Updated news on the Gambino, Genovese, Bonanno, Lucchese and Colombo Organized Crime Families of New York City.

Wednesday, April 27, 2011

Vinny Gorgeous Basciano trial: mobsters cough up serious cash for wedding gifts for gangster's son

It's a delicate question: What should a gangster give another gangster's son for a wedding gift?
In the Bonanno crime family, $300 appears to be about right.
The murder trial of former mob boss Vincent "Vinny Gorgeous" Basciano featured a scrap of paper with gift amounts for the December 2001 wedding of Bonanno soldier Emmanuel "Manny from the Bronx" Guaragna's son.
NYPD Det. William Dwyer testified Wednesday that the list was seized from Guaragna's apartment on Williamsbridge Rd. several days after the nuptials of son Steven and bride Maria.
Then-boss Joseph Massino gave $300; then-capo Basciano and his then-wife Angela also gave $300; future acting boss Salvatore "Sal the Ironworker" Montagna kicked in $500 as did capo Anthony "TG" Graziano.
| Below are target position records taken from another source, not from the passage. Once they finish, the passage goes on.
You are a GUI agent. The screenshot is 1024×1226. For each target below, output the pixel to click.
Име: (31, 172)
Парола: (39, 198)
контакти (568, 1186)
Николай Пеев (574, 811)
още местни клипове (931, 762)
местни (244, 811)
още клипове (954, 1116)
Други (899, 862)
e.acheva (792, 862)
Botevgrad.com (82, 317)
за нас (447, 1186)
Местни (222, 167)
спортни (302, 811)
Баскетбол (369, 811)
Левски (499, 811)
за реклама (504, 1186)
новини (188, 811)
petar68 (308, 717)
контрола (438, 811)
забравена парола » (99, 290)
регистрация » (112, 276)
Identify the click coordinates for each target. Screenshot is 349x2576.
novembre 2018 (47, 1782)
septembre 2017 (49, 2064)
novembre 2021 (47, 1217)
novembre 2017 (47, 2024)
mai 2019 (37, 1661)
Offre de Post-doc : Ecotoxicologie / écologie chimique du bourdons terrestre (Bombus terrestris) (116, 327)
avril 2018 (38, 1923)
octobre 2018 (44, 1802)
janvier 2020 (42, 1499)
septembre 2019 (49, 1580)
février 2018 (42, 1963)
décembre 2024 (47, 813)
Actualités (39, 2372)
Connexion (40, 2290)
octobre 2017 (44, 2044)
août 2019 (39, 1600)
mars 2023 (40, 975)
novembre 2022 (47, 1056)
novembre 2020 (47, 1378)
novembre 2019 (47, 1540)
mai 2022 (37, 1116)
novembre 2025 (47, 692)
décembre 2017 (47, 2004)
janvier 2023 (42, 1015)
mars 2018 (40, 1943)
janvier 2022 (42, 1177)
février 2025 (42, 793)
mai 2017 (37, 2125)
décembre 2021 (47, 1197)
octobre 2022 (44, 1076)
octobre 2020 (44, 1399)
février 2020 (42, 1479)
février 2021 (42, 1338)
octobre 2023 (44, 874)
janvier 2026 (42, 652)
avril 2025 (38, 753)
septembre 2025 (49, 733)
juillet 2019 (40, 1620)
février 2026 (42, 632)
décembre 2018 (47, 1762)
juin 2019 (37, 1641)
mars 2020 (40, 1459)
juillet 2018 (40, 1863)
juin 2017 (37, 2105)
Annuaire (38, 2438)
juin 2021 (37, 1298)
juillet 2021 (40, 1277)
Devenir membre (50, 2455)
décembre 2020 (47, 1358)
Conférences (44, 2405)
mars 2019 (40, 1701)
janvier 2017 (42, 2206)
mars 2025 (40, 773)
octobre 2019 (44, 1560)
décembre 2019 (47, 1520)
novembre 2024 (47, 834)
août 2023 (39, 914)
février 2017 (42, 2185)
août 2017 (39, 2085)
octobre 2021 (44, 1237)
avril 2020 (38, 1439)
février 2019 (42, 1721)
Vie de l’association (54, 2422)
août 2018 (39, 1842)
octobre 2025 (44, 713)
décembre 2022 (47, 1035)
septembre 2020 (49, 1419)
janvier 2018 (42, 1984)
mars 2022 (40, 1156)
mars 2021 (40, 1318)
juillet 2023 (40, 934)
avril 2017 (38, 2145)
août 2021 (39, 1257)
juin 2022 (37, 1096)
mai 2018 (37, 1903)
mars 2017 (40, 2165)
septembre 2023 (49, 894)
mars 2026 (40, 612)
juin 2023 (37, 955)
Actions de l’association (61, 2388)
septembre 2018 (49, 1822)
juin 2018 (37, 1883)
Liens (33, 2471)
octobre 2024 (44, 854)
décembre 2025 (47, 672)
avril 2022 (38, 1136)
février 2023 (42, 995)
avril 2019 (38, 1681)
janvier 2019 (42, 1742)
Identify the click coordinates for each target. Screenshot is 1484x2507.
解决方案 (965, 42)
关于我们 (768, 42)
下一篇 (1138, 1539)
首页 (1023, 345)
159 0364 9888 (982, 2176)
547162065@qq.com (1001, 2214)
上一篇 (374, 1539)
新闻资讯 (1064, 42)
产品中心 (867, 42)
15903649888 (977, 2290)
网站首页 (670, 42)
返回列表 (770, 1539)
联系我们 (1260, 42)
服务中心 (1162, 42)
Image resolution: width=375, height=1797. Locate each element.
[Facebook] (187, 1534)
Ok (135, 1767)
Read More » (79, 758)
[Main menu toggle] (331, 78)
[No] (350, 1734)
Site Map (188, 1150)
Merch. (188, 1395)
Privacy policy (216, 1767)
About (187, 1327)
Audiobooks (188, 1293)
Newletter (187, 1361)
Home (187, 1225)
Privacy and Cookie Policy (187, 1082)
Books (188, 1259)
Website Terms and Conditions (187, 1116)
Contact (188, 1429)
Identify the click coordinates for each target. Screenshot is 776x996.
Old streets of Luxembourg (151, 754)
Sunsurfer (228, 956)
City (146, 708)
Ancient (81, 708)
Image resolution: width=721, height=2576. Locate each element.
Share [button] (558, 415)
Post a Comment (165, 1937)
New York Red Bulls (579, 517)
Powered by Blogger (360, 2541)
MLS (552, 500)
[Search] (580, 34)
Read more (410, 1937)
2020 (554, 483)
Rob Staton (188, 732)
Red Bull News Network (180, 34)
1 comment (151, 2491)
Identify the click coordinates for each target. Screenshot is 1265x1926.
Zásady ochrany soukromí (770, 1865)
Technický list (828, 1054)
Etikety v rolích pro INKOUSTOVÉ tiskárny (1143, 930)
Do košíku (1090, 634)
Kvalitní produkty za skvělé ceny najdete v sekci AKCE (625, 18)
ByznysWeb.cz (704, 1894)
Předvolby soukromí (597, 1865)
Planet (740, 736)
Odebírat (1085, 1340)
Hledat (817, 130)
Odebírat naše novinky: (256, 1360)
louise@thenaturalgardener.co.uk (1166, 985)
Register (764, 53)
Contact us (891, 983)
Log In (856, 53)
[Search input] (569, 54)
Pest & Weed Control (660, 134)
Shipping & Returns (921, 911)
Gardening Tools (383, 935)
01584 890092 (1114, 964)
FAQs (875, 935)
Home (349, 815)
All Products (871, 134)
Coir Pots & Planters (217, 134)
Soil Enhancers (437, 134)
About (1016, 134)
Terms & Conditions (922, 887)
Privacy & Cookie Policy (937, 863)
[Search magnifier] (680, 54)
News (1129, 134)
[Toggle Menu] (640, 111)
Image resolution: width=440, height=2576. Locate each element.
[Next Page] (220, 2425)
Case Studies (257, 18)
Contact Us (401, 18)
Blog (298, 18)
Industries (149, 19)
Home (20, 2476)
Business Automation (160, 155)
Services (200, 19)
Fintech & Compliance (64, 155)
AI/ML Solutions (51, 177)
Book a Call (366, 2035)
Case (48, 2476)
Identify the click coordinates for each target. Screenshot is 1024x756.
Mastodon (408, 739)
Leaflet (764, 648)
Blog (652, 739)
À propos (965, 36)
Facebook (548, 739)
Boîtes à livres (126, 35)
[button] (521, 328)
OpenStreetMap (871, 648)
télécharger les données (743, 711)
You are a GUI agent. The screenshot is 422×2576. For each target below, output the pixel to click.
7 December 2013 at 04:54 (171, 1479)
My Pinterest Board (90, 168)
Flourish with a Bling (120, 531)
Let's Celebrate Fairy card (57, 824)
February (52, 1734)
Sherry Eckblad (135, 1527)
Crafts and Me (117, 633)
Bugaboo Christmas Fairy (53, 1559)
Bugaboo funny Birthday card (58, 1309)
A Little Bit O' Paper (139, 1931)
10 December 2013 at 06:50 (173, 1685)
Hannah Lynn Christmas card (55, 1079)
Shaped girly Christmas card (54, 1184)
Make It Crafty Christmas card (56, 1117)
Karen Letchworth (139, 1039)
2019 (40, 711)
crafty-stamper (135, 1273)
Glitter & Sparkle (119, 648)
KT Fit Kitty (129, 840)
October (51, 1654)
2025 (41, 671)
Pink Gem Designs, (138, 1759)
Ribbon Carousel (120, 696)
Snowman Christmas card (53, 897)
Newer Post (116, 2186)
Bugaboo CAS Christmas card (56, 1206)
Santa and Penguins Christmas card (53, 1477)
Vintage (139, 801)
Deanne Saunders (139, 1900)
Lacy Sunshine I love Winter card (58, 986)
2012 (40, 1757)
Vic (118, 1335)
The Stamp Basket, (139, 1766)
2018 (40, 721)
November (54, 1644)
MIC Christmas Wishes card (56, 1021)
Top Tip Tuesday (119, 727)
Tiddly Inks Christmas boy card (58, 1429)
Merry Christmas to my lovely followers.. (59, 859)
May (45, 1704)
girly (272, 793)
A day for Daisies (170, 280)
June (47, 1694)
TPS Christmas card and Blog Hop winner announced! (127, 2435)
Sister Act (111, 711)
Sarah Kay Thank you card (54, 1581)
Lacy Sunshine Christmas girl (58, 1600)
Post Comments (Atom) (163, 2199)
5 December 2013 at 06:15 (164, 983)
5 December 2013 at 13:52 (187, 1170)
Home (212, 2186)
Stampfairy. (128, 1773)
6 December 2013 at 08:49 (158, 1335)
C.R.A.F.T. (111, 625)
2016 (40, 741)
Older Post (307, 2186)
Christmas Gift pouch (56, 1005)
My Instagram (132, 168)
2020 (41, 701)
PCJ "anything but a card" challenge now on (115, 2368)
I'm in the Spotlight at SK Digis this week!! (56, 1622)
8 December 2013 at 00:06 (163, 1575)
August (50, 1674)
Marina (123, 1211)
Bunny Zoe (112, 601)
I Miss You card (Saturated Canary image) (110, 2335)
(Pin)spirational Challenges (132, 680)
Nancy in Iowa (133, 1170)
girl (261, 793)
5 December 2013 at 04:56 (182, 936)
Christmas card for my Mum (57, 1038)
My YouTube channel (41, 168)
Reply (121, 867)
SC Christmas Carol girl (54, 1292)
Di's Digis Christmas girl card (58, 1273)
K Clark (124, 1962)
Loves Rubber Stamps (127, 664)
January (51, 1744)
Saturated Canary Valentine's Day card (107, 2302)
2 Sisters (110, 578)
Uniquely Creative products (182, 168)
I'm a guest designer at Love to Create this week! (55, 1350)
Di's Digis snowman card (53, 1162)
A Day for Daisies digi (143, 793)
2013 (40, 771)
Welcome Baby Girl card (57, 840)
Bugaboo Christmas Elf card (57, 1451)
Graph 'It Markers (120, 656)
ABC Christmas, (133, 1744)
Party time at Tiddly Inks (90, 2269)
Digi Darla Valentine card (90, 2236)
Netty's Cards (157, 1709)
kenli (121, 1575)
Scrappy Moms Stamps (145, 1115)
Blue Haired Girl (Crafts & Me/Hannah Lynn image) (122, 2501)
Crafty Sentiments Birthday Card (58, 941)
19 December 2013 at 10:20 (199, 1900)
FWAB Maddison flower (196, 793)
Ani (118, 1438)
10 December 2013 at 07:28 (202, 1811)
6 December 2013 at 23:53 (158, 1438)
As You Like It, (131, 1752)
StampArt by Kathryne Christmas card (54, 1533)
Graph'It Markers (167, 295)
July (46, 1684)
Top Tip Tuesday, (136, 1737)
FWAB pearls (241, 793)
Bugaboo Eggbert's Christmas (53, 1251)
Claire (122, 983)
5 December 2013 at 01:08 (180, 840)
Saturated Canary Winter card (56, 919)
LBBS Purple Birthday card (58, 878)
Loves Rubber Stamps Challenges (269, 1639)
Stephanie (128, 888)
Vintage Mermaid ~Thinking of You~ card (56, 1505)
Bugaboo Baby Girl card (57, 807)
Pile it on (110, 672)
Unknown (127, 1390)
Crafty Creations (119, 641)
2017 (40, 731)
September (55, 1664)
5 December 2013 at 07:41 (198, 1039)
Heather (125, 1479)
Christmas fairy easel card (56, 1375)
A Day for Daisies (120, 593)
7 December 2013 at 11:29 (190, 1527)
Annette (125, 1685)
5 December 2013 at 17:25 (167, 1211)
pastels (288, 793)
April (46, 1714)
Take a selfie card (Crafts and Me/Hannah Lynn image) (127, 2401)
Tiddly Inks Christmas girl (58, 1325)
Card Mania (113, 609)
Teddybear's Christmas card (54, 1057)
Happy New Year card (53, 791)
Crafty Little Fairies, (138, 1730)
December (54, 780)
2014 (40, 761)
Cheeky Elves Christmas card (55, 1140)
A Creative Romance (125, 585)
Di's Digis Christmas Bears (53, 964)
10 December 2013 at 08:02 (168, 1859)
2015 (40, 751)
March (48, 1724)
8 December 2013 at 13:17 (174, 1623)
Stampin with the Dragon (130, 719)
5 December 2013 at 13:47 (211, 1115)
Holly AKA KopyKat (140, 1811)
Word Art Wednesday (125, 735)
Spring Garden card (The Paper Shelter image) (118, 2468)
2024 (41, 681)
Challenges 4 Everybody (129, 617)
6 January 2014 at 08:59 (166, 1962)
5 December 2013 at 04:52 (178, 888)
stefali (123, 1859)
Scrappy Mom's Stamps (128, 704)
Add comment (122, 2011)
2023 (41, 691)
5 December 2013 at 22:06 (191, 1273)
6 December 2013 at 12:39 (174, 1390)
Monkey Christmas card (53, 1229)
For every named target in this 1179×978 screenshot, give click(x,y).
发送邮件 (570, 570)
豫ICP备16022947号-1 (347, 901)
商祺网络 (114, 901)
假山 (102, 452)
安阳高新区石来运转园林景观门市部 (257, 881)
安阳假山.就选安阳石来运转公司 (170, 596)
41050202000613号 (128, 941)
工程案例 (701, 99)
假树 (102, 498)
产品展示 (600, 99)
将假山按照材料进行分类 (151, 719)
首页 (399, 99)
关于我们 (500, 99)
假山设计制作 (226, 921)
Underboss Salvatore Vitale coughed up a measly $200.
Several capos gave envelopes listing their first names and "friends" - referring to soldiers in the crew - with gifts of $700.
Another list noted that the total gift amount from the Bonannos was $12,100.
The wedding cards, which were seized, appeared to be marked "Dad" if the gifts came from crime family members, not Guaragna's nuclear family.
The wedding at a New Rochelle catering hall was surveilled by investigators hiding inside a limousine with tinted windows.
The limo was also equipped with a screen inside the window that rendered the glass completely opaque, according to retired NYPD Det. William Gillespie.
Video of the surveillance played for the jury in Brooklyn Federal Court showed Basciano was the center of attention in the driveway, surrounded by Bonanno gangsters.
At one point, Basciano approached the limo and the image on the screen darkened because the investigators raised the interior screen.
On the day Basciano was arrested in 2004 on racketeering charges, he expressed gratitude that the feds came for him around 9 a.m. instead of banging on his door at the crack of dawn, FBI agent Michael Breslin testified.
"He said, 'You let me get all dolled up first," Breslin recalled.